Given data:
============
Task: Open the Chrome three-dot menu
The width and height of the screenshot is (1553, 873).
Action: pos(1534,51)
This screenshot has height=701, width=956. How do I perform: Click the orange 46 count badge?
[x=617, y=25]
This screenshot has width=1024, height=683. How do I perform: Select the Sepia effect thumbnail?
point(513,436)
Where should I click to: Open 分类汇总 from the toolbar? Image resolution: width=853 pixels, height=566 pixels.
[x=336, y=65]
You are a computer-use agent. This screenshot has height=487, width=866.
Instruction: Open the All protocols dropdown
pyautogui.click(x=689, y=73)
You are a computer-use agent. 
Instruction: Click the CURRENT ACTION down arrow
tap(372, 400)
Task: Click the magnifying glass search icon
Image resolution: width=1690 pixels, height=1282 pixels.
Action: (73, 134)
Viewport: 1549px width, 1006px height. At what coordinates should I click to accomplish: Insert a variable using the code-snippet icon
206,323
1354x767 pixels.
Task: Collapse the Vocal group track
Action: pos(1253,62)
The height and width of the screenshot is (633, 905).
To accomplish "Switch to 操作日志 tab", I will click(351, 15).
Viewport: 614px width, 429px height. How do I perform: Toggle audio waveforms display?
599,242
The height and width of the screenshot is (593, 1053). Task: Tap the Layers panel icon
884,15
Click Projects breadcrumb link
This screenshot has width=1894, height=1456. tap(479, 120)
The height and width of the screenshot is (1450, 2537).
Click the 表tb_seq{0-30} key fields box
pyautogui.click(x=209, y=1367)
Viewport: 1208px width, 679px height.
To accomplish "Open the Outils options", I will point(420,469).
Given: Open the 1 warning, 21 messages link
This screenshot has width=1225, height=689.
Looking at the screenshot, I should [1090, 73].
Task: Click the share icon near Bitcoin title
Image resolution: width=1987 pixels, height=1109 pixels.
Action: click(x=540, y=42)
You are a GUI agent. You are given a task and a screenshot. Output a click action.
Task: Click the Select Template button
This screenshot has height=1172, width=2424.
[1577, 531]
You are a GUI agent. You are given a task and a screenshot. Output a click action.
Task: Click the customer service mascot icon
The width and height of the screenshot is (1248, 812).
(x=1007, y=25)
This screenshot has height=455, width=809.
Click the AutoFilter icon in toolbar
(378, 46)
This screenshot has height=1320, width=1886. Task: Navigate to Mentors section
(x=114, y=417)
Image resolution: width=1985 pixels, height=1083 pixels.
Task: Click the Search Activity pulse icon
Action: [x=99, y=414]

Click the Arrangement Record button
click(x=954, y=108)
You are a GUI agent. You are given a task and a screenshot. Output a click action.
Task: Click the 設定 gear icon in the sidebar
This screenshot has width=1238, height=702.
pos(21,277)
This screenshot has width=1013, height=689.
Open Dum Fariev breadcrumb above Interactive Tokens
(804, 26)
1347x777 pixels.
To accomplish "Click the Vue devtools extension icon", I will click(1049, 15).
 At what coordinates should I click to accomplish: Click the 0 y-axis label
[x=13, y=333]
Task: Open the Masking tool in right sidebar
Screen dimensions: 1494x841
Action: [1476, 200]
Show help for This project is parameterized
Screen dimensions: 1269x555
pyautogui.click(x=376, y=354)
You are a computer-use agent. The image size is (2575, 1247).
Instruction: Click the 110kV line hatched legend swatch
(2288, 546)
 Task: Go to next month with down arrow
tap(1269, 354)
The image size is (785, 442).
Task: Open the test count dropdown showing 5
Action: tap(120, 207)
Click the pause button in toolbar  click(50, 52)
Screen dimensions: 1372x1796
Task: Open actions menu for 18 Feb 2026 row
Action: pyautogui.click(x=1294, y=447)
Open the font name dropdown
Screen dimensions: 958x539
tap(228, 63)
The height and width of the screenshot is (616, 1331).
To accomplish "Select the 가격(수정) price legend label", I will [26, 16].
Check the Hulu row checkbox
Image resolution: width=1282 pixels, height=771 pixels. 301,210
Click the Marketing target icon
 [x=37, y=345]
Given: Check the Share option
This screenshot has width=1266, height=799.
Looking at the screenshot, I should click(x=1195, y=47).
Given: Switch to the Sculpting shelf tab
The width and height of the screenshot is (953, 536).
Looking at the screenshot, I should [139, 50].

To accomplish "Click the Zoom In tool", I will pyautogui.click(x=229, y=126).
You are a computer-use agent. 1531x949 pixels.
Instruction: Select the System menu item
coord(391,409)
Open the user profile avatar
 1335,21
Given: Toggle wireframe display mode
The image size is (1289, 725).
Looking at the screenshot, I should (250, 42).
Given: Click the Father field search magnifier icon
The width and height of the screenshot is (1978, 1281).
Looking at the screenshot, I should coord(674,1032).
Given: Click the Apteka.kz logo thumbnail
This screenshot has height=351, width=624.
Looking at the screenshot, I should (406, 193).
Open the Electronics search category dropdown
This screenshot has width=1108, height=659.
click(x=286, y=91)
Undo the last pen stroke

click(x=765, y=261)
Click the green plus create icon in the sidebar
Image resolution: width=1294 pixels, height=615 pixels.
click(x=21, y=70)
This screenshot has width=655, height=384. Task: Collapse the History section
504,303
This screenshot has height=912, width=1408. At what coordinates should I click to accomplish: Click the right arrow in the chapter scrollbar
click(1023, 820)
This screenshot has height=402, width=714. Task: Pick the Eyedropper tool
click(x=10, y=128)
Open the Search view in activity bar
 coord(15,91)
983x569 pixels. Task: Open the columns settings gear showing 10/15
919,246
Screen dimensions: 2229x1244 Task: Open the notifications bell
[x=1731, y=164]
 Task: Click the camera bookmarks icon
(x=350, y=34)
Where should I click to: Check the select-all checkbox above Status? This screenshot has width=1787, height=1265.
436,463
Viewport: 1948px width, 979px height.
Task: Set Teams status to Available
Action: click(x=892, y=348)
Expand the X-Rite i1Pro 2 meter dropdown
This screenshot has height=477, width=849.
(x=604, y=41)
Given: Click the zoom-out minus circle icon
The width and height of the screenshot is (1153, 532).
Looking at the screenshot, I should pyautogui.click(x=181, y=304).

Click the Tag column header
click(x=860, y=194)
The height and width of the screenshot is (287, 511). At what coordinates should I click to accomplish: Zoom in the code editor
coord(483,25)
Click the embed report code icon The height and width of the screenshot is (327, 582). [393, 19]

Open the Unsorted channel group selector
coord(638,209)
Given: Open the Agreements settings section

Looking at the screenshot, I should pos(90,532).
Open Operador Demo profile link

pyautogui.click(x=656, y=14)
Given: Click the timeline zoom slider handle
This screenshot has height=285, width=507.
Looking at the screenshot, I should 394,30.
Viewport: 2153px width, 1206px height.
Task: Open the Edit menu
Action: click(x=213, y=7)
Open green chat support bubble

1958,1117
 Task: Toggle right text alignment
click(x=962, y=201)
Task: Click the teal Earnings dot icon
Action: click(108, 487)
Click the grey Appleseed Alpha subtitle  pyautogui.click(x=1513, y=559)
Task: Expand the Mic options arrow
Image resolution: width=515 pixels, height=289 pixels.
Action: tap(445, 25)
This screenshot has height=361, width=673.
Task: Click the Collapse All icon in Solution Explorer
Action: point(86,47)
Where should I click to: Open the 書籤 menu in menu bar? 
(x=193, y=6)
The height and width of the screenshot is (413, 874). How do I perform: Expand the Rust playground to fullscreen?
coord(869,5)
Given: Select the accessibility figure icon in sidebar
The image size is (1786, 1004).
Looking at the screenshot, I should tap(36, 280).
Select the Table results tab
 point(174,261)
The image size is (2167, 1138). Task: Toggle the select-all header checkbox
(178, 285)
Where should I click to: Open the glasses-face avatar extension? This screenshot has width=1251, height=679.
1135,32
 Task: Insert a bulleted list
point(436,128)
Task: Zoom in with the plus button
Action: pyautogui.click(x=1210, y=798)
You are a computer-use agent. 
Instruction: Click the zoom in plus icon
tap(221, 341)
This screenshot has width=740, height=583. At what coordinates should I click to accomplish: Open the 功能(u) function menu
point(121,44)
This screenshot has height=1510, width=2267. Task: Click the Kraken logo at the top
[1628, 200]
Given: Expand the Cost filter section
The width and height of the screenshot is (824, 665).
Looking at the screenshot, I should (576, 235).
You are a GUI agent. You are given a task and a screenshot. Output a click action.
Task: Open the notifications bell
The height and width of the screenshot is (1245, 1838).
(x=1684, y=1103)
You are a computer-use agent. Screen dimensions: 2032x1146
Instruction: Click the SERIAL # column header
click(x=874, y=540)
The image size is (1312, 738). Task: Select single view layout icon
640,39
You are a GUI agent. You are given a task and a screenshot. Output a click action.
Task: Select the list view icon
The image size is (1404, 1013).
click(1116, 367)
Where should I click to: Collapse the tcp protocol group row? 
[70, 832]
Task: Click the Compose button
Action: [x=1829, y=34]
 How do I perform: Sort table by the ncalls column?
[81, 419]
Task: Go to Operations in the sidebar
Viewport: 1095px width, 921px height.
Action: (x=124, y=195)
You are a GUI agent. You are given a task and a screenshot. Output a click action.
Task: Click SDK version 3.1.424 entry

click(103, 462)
============
Exercise brief: From the listing above, return each line with the word "Switch".

Task answer:
To accomplish "Switch to 操作日志 tab", I will click(351, 15).
Given: Switch to the Sculpting shelf tab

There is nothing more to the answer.